Women's Wear Daily
- Cover of December 13, 2024 issue
- Type: Online publication
- Format: Magazine
- Owner: Penske Media Corporation
- Editor-in-chief: Michael Atmore
- Founded: July 13, 1910; 116 years ago
- Headquarters: 475 Fifth Ave. 3rd Floor New York, NY 10017
- ISSN: 0043-7581
- Website: wwd.com

= Women's Wear Daily =

Fashion-industry trade journal

Women's Wear Daily (also known as WWD) is a fashion-industry trade journal often referred to as the "Bible of fashion". It provides information and intelligence on changing trends and breaking news in the men's and women's fashion, beauty, and retail industries. Its readership is made up largely of retailers, designers, manufacturers, marketers, financiers, media executives, advertising agencies, socialites, and trend makers.

WWD is the flagship publication of Fairchild Media, which is owned by Penske Media Corporation. In April 2015, the paper switched from a daily print format to a weekly print format, accompanied by a daily digital edition. In 2017, it announced it would ramp up its focus on digital, reducing its regular print schedule further and opting instead to publish print issues only during fashion weeks and certain other events.

==History==
===Founding and John Fairchild===
WWD was founded by Edmund Fairchild on July 13, 1910, as an outgrowth of the menswear journal Daily News Record. The publication quickly acquired a firm standing in the New York clothing industry, due to the influence of its first advertisers. Edith Rosenbaum Russell served as Women's Wear Dailys first Paris correspondent. Reporters for the publication were sometimes assigned to the last row of couture shows, but the publication gained popularity by the late 1950s.

John B. Fairchild, who became the European bureau chief of Fairchild Publications in 1955 and the publisher of WWD in 1960, improved WWDs standing by focusing on the human side of fashion. He turned his newspaper's attention to the social scene of fashion designers and their clients, and helped manufacture a "cult of celebrity" around designers. Fairchild also played hardball to help his circulation. After two couturiers forbade press coverage until one month after buyers had seen their clothes, Fairchild published photos and sketches anyway. He even sent reporters to fashion houses disguised as messengers, or had them observe designers' new styles from windows of buildings opposite fashion houses. "I have learned in fashion to be a little savage", he wrote in his memoir. Fairchild was publisher of the magazine from 1960 to 1996.

Under Fairchild, the company's feuds were also legendary. When a designer's statements or work offended Fairchild, he would retaliate, sometimes banning any reference to them in his newspaper for years at a stretch.

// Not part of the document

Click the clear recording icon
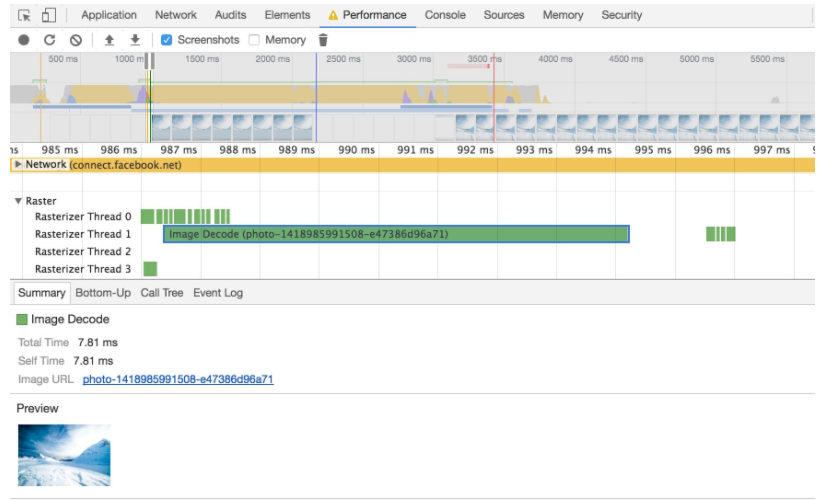Image resolution: width=822 pixels, height=500 pixels. (x=76, y=40)

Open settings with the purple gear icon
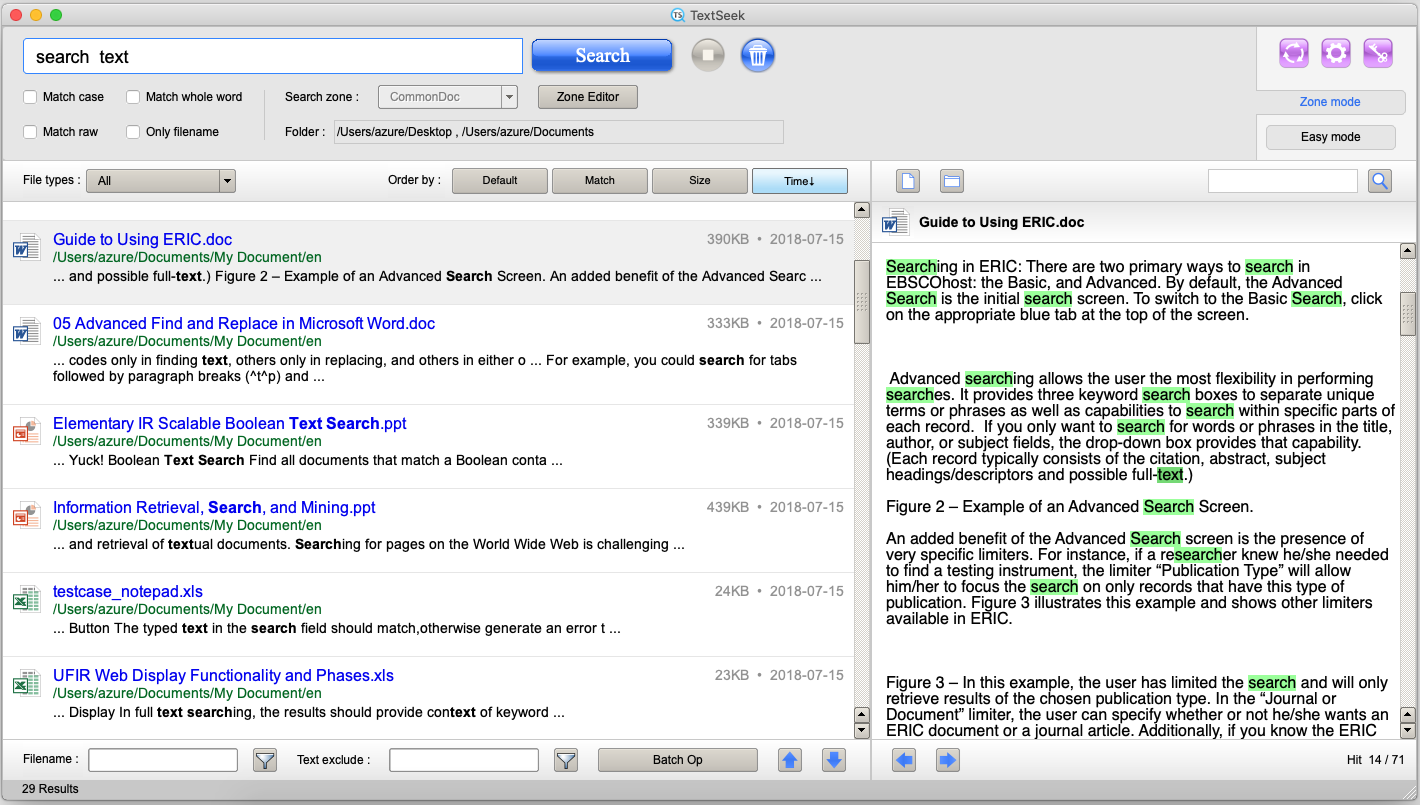click(1336, 54)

The newspaper famously sparred with Hubert de Givenchy, Cristóbal Balenciaga, John Weitz, Azzedine Alaia, Perry Ellis, Yves Saint Laurent, Giorgio Armani, Bill Blass, Geoffrey Beene (four times – the first over Lynda Bird Johnson's White House wedding dress design which Beene promised to keep secret until the wedding day, and later over the size of an ad in another of Fairchild's publications; Beene's allowing a rival publication to photograph his home; and a WWD reporter Beene did not like), James Galanos, Mollie Parnis, Oscar de la Renta, and Norman Norell (who was demoted from "Fashion Great" to "Old Master" in the journal's pages), among others. In response, some designers forbade their representatives from speaking to WWD reporters or disinviting WWD reporters from their fashion shows. In general, though, those excluded "kept their mouths shut and [took] it on the chin." When designer Pauline Trigère, who had been excluded from the paper for three years, took out a full-page advertisement protesting the ban in the fashion section of a 1988 New York Times Magazine, it was believed to be the first widely distributed counterattack on Fairchild's policy.

===1999 to 2013: Condé Nast Publications===
In 1999, Fairchild Publications was sold by the Walt Disney Company to Advance Publications, the parent company of Condé Nast Publications. As a result, Fairchild Publications became a unit of Condé Nast, though WWD was technically operated separately from Condé Nast's consumer publications such as Vogue and Glamour.

In November 2010, WWD celebrated its 100th anniversary at the Cipriani in New York, with some of the fashion industry's leading experts including designers Alber Elbaz, Ralph Lauren, Marc Jacobs and Michael Kors.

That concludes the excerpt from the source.